Jeux d’argent. L’Assemblée étudie mercredi le projet de loi dérégulant le marché des paris sportifs et du poker sur Internet. Une libéralisation fumeuse et très idéologique, aux répercussions mal calculées, qui suscite des appétits. C’est un drôle de projet de loi que le gouvernement présente aujourd’hui à l’Assemblée nationale. En ce jour où les parlementaires reprennent le chemin de l’Hémicycle, on aurait pu s’attendre à ce qu’ils planchent sur ce qui inquiète le plus les Français : chômage, crise économique, ou même réchauffement climatique. Et puis non. Aujourd’hui, mercredi, c’est paris. Pas le grand. Non, tous les petits et gros paris sportifs qui se jouent au quotidien sur Internet. Jusqu’à présent, hors des points physiques du PMU ou de la Française des Jeux (FDJ), le pronostiqueur du tiercé ou du match de foot du week-end pouvait miser aussi sur internet, via uniquement les sites des monopoles d’État, FDJ ou PMU. Étonnamment, pour le gouvernement, la libéralisation de ce secteur, lancée dans la perspective de la Coupe du monde de foot en juin prochain, prime sur toutes les autres préoccupations du moment.

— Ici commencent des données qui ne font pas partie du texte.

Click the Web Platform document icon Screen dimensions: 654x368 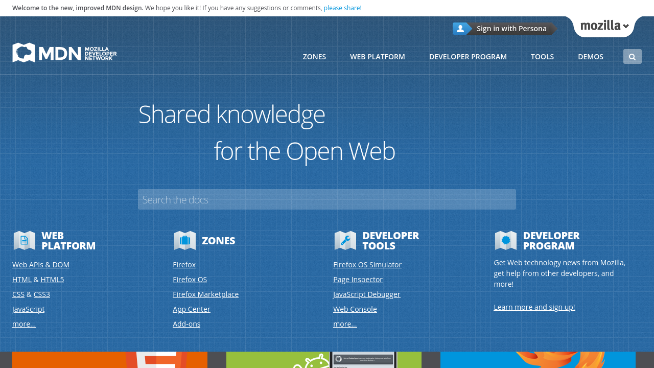click(x=24, y=240)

Bientôt 2 milliards par an

Difficile de trouver une justification qui tienne la route pour cette nouvelle marotte de la majorité. À part des considérations idéologiques et, bien sûr, l’appât du gain. Car le gâteau, jusqu’à présent réduit (autour de 500 millions d’euros par an), ne demande qu’à grossir : de 1,5 à 2 milliards d’euros par an selon le budget. Une centaine de sites Internet sont sur la ligne de départ. Sans compter le mouvement sportif (clubs de foot en tête) et de nombreux médias qui aimeraient bien faire sauter la banque. Au départ, il s’agissait de répondre à une menace émanant de Bruxelles, agacé de voir le marché français encore aux mains de deux entreprises publiques. Et ce alors que d’autres opérateurs en fonction chez nos voisins, eux privés et souvent enregistrés dans des pays fiscalement peu regardants, étaient prêts à bondir sur le portefeuille de nos parieurs en ligne. Une sanction fut bien évoquée contre la France. Elle fut balayée il y a un mois par un arrêt de la Cour européenne de justice, légitimant le monopole d’État sur le marché des jeux en ligne. Dans le droit communautaire donc, rien ne justifie le projet de loi français.

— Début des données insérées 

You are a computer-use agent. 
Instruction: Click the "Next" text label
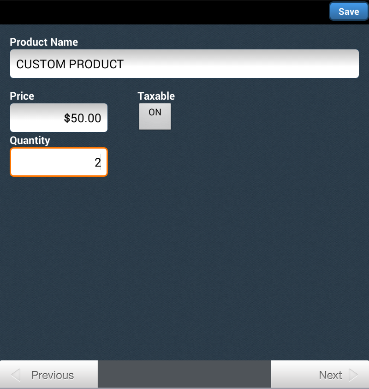[330, 375]
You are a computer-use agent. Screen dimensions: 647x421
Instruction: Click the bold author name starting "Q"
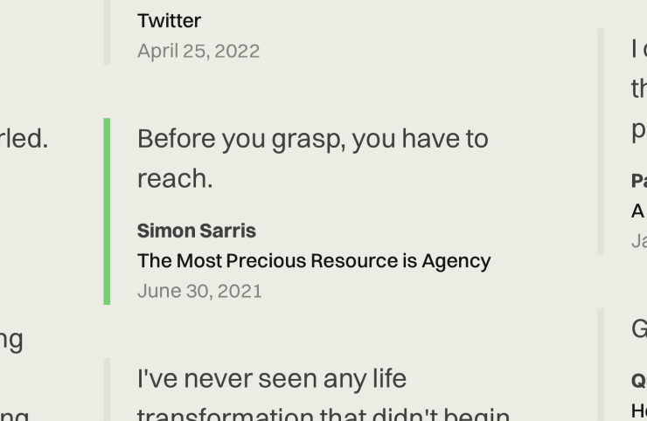click(639, 381)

Retour de la polémique HADOPI ?

D’autant plus que, dans un deuxième effet pif-paf, l’arrêt de la Cour européenne balaye l’autre grand argument avancé par les partisans de la libéralisation du secteur. Selon eux, une « ouverture régulée » du marché constituerait l’arme fatale contre les paris illégaux sur Internet. On ferait entrer le loup dans la bergerie, mais en lui limant les crocs. Manque de chance, la haute juridiction estime que seul un monopole d’État est vraiment efficace contre l’argent sale. Car, question garde-fou, si le projet de loi français en contient bien, certains pourraient heurter le Conseil constitutionnel. Notamment le droit confié à la nouvelle Autorité de régulation des jeux en ligne (ARJEL) de bloquer l’accès à des sites ne disposant pas de son agrément. Et ce sans décision de justice. Déjà des associations, telle la Quadrature du Net, montent au créneau contre ce nouveau filtrage du Web. Du coup, le texte des paris sportifs en ligne pourrait faire rebondir les polémiques de la loi HADOPI.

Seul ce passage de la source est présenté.